The development of novel, rapid and inexpensive methods for the detection of bacteria will be beneficial in many fields including food and water safety, biosecurity, bioprocess control and clinical diagnostics. Of the possible alternatives, biosensors offer great potential to replace or complement traditional culture-based detection methods, which are time consuming, expensive and need equipped laboratories and trained staff.
Molecularly-imprinted polymers (MIPs) are bio-inspired artificial receptors that are finding increasing use in biosensors. Unlike bio-receptors, they are more stable, inexpensive and easy to produce. Although imprinting of chemical and biological molecules has been very well studied, there is limited work on the imprinting of whole bacterial cells.

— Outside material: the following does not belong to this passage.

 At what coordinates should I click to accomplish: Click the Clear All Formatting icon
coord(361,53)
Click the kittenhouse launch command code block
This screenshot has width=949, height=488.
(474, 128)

Bacterial cells are well-known to present several sugar compounds on their outer surface. In this paper, we explore the reversible interaction between boronic groups and diols for the development of highly specific MIPs for intact bacterial cells. 3-aminophenylboronic acid-based MIPs, for the detection of Staphylococcus epidermidis, were fabricated via chronoamperometric methods and SEM images were used to verify the successful capturing and releasing of the whole bacterial cells. Successful capture and easy release of the bacterial cells, via a competitive approach, was demonstrated. Furthermore, the usefulness of this imprinting process for the specific detection of Staphylococcus epidermidis versus non-target bacteria, Staphylococcus aureus and Streptococcus pneumoniae, was also demonstrated by the use of impedance spectroscopy measurements of bacterial binding to MIPs and NIPs (non-imprinted polymers) electrodes.
2nd International Congress on Biosensors – BiosensorTR2015, 10-12 June 2015, Izmir, Turkey.